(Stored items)
[Start of section]

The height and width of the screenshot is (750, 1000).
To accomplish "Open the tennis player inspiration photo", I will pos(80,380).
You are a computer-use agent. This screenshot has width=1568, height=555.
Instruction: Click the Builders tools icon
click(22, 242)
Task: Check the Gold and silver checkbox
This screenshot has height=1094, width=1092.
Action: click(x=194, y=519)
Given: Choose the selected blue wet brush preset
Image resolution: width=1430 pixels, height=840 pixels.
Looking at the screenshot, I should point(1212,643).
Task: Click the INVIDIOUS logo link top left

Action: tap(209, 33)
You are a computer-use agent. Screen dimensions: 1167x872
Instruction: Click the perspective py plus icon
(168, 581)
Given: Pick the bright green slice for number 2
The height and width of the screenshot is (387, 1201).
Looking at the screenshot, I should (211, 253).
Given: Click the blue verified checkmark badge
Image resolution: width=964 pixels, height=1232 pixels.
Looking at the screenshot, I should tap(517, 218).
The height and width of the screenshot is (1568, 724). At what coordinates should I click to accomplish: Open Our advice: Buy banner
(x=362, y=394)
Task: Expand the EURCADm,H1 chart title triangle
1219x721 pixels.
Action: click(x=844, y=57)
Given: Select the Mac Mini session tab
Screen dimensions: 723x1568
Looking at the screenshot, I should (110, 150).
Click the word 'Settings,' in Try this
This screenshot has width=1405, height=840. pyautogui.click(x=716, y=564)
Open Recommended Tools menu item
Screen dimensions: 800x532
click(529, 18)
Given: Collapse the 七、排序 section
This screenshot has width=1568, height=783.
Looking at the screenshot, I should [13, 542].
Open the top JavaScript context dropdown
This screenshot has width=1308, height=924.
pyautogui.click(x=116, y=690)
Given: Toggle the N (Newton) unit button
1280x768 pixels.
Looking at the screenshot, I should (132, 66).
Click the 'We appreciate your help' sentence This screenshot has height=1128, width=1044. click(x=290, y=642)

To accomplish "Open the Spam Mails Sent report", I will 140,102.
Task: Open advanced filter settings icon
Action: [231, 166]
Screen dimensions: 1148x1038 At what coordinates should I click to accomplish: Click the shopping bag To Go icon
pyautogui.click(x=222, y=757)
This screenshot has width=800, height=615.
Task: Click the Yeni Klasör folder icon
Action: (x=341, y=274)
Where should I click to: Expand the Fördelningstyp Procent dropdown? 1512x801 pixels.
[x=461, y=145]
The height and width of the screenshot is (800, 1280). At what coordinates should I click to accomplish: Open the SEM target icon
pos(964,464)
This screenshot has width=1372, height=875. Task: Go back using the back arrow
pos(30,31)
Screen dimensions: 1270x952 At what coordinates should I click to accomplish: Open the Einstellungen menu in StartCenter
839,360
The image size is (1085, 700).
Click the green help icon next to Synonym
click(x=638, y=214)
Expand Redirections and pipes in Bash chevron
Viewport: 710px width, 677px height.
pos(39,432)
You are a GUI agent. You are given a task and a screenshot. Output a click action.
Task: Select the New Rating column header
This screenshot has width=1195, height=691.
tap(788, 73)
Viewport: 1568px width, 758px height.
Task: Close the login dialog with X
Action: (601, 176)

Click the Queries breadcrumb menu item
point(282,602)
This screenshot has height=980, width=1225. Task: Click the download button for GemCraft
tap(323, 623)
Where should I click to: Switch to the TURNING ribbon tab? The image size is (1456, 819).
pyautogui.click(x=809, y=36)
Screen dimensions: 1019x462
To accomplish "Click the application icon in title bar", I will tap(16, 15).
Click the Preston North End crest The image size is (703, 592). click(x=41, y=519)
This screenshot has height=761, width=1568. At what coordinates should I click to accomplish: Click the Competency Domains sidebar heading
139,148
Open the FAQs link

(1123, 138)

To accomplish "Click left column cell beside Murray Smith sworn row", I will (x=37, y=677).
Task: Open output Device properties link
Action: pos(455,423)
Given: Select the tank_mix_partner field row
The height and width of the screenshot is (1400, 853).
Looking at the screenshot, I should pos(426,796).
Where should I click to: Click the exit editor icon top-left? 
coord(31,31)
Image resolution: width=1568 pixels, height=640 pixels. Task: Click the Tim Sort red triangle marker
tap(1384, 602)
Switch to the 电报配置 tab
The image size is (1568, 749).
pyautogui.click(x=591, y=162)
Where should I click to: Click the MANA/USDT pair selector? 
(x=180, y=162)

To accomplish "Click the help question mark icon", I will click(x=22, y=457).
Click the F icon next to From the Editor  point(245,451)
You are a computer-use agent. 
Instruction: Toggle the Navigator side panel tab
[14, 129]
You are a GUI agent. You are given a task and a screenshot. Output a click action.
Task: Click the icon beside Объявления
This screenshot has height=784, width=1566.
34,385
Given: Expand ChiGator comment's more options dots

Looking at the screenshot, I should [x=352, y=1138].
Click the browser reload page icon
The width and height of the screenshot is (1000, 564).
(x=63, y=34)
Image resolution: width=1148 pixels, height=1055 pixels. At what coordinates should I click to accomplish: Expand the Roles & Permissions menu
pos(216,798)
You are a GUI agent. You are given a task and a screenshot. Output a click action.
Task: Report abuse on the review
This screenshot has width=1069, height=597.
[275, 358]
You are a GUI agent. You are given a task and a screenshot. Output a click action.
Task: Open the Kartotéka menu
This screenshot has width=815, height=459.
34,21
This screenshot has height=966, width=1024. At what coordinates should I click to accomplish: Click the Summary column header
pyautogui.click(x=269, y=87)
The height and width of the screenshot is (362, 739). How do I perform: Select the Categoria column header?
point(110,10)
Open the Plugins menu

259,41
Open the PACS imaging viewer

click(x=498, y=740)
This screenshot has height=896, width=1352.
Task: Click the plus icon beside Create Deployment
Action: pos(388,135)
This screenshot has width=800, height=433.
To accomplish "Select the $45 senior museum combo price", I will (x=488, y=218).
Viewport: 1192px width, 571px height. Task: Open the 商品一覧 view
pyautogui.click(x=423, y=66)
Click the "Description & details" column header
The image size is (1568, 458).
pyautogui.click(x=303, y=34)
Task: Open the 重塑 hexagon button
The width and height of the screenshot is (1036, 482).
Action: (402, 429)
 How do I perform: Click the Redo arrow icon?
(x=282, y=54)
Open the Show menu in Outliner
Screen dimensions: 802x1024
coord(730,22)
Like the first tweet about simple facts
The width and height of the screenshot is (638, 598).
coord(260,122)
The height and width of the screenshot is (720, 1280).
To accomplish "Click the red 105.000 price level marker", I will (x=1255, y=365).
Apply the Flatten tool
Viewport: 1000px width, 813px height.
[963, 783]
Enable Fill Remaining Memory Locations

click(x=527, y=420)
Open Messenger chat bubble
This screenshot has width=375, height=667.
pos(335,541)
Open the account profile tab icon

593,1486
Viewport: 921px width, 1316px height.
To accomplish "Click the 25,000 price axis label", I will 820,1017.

[End of section]

§ **Requirement**
The lines above that hold the string "blue" are to be located and copied.

§ **Answer for this exercise**
Given: Choose the selected blue wet brush preset
Given: Click the blue verified checkmark badge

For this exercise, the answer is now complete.